It downloads all the required pages and resources just fine. It then proceeds to convert all the links in the source pages with relative paths. During this process, it even performs some path encoding so that the website works smoothly from the download folder.

The issue that I'm facing is:

Say I have an link to a stylesheet in the original index.html like so -

<link rel="stylesheet" href="/templates/source/booga booga/foobar.css" type="text/css" />

wget downloads the correct css from the server and encodes the link to the css file in index.html like so -

<link rel="stylesheet" href="/templates/source/booga&#32;booga/foobar.css" type="text/css" />

All good so far. All browsers find the stylesheet just fine.

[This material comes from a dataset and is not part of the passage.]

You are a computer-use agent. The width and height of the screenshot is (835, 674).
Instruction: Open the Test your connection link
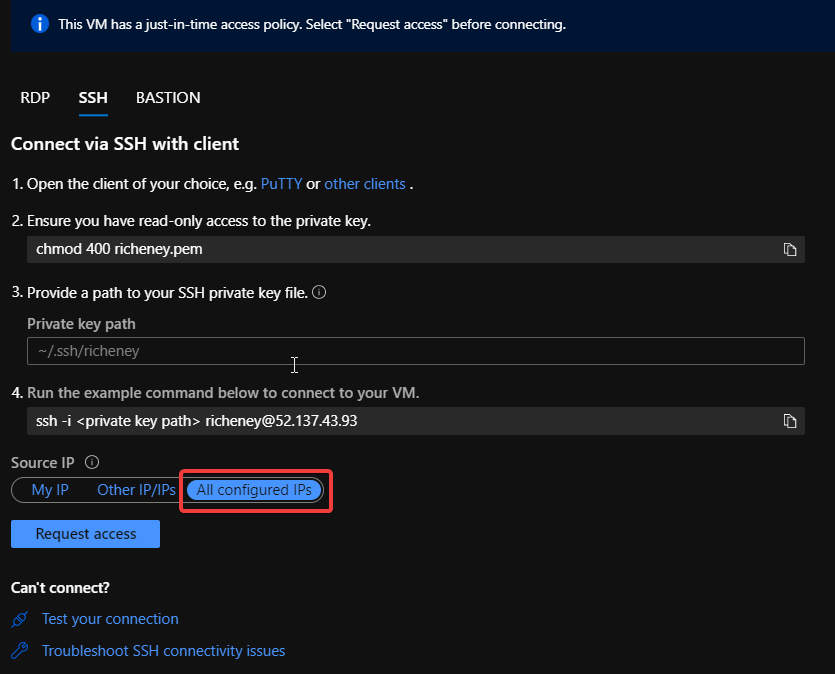pos(110,620)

Now, the stylesheet foobar.css contains a section like so -

.foo-bar-button {
font-size: 12px;
padding: 10px 20px 10px 30px;
background: url(/templates/professional/1/main/en/gfx/booga%20booga/foo-bar.png) left 55%  no-repeat;
display: block;
width: 90px;
}

wget downloads the background image, and proceeds to convert and/or encode the path to it. It ends up with this -

.foo-bar-button {
font-size: 12px;
padding: 10px 20px 10px 30px;
background: url(/templates/professional/1/main/en/gfx/booga booga/foo-bar.png) left 55%  no-repeat;
display: block;
width: 90px;
}

The path to the background image in the downloaded/converted css file now has an unencoded whitespace. IE can find the image just fine and the site works. Chrome/Firefox/Opera cannot handle it and the button is invisible.

I have multiple cases where the whitespace in the url() in the stylesheet leads to incorrect styling.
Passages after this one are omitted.